▶ **WHAT IS EXPECTED**:
Only a verbatim restatement of the lines from the one with "Task: Toggle the lock on the current page" through the end of the listing below is wanted. Pictures should be left out.

▶ **RECORDS SUPPLIED**:
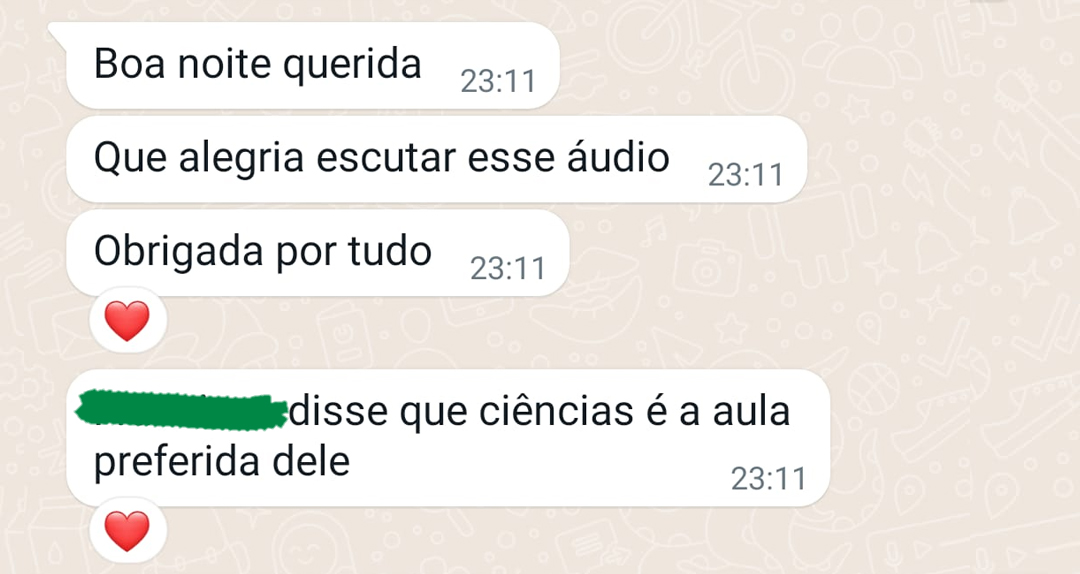Screen dimensions: 1080x574
Task: Click the "preferida dele" text line
Action: coord(222,462)
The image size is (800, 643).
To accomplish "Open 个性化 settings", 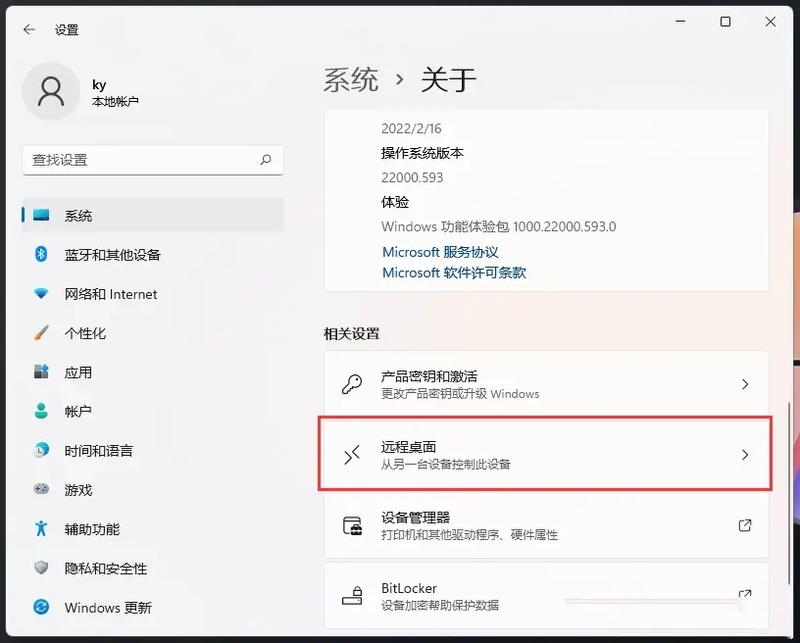I will click(x=87, y=333).
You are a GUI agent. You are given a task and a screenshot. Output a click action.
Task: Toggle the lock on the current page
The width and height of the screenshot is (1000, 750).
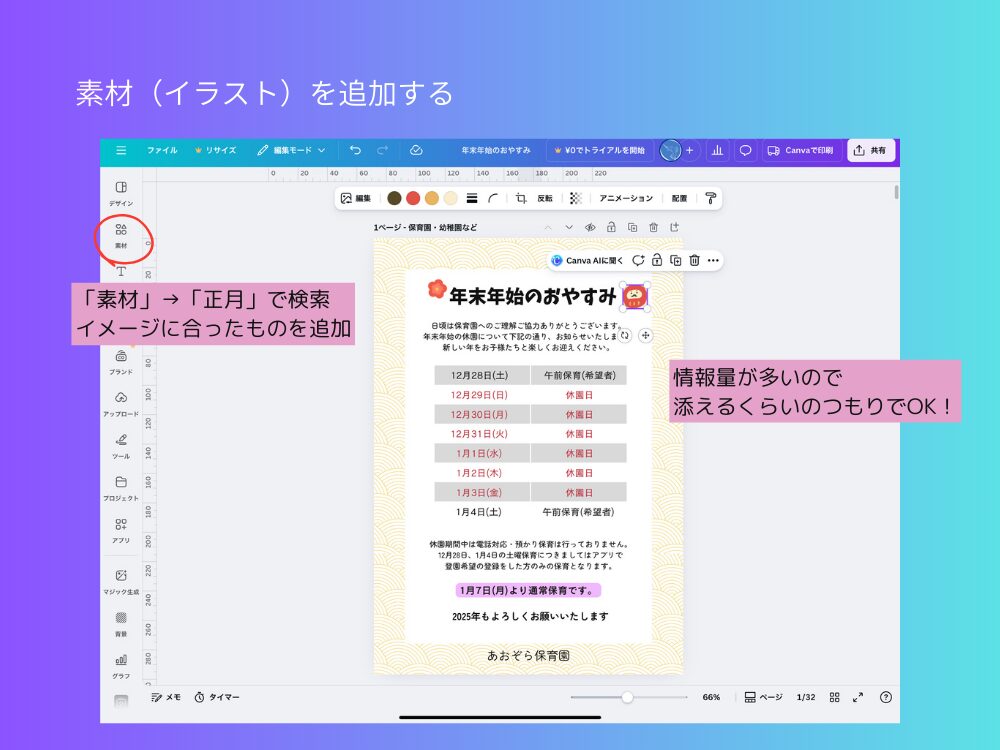coord(611,227)
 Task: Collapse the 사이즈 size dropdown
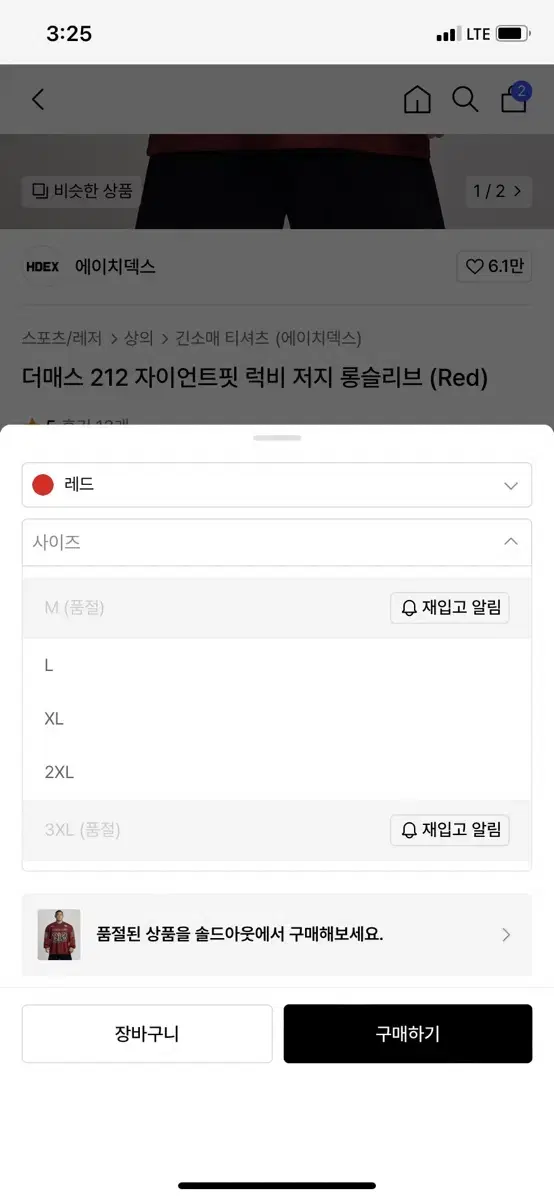click(277, 542)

▶ **EXERCISE RESPONSE**:
Task: Toggle the lock on the current page
The width and height of the screenshot is (1000, 750).
coord(611,227)
 Task: Collapse the 사이즈 size dropdown
click(277, 542)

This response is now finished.